**What the exercise asks**: In the entries below, find the line with "This screenshot has" and transcribe it and every line after it exactly, through the last line, without pictures.

**Data provided**:
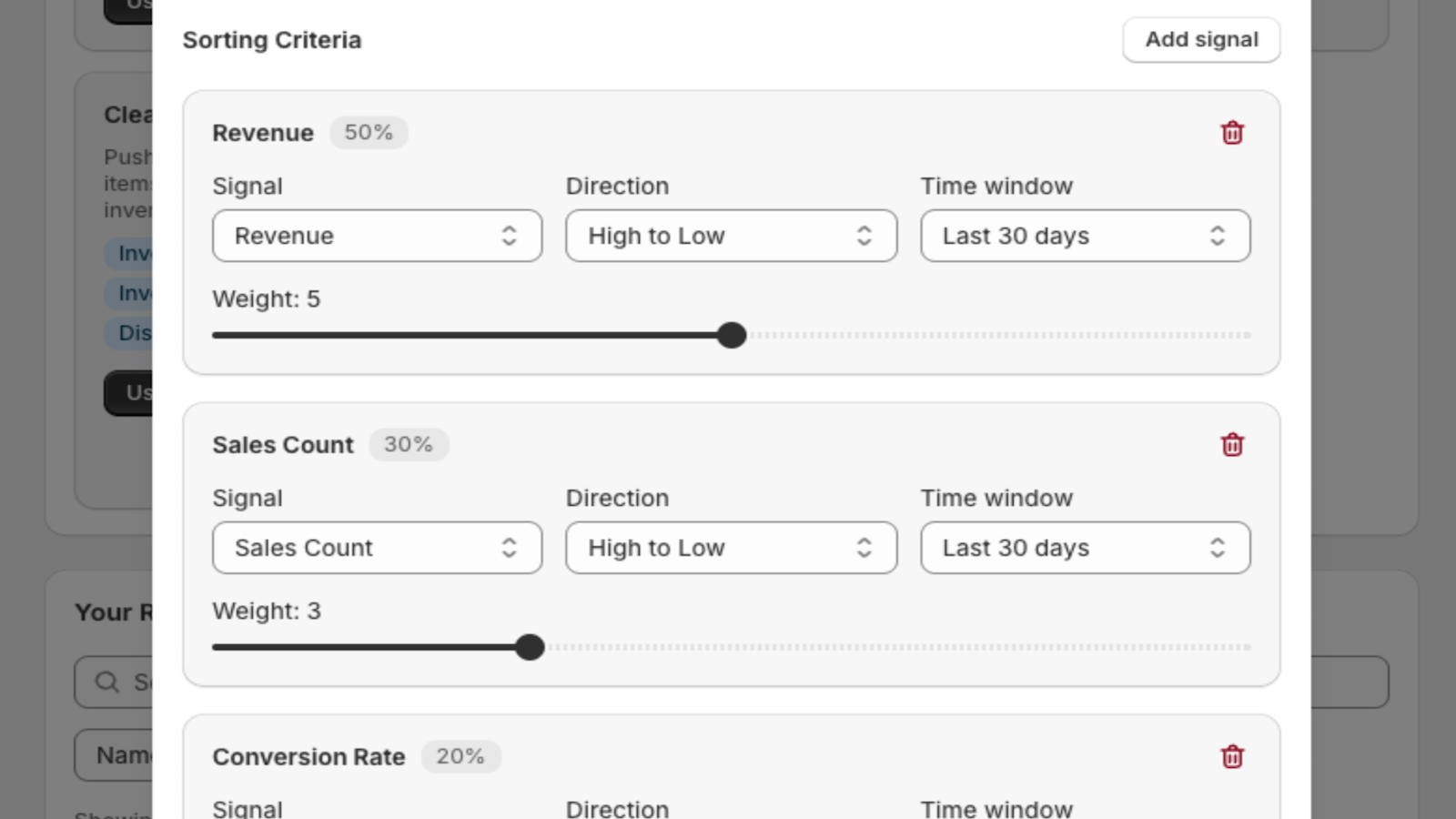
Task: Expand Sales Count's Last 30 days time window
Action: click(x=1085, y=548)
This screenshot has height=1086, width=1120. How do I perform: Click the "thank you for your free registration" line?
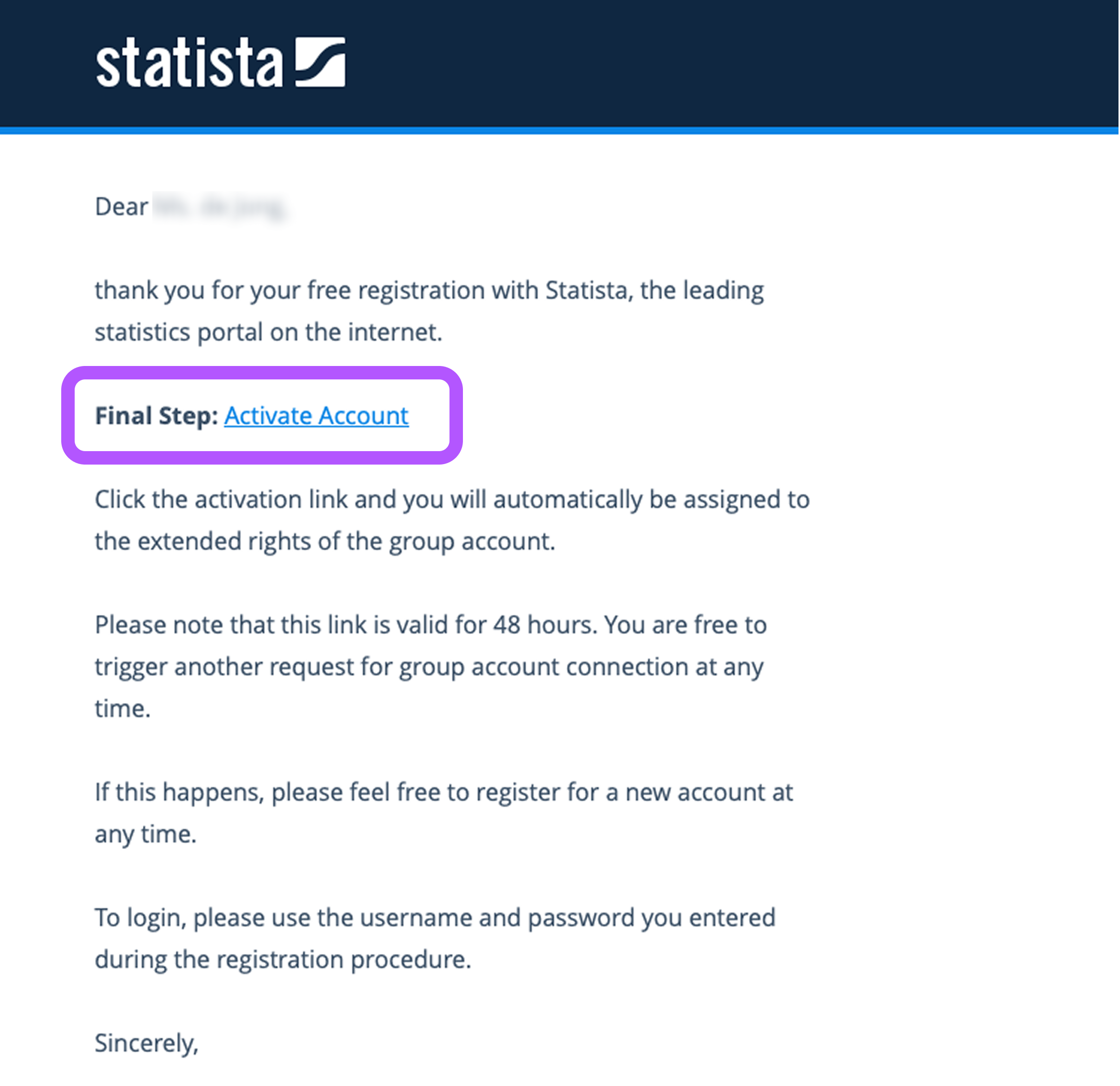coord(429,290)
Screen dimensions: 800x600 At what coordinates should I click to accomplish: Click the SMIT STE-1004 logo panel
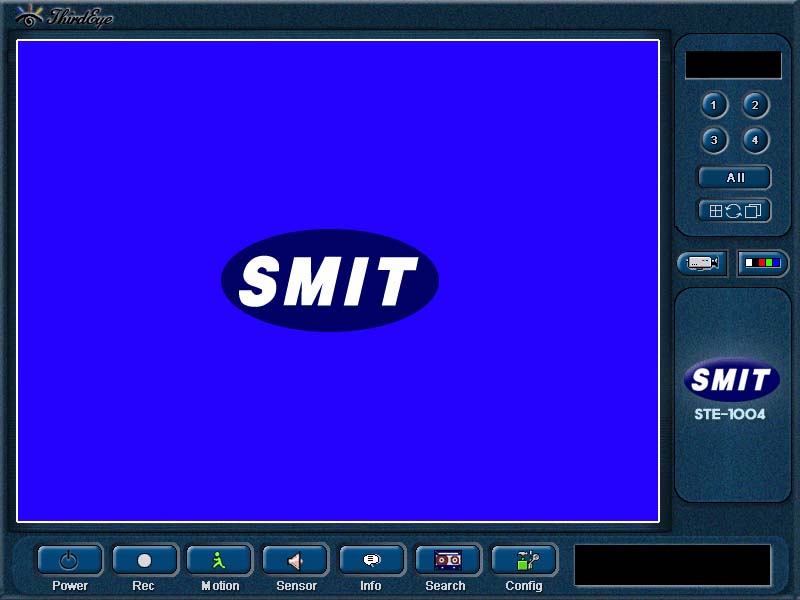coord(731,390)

**Answer to this task**:
This screenshot has height=1086, width=1120. How do I perform: Click the "thank you for your free registration" line?
coord(429,290)
Screen dimensions: 800x600 At what coordinates should I click to accomplish: Click the SMIT STE-1004 logo panel
coord(731,390)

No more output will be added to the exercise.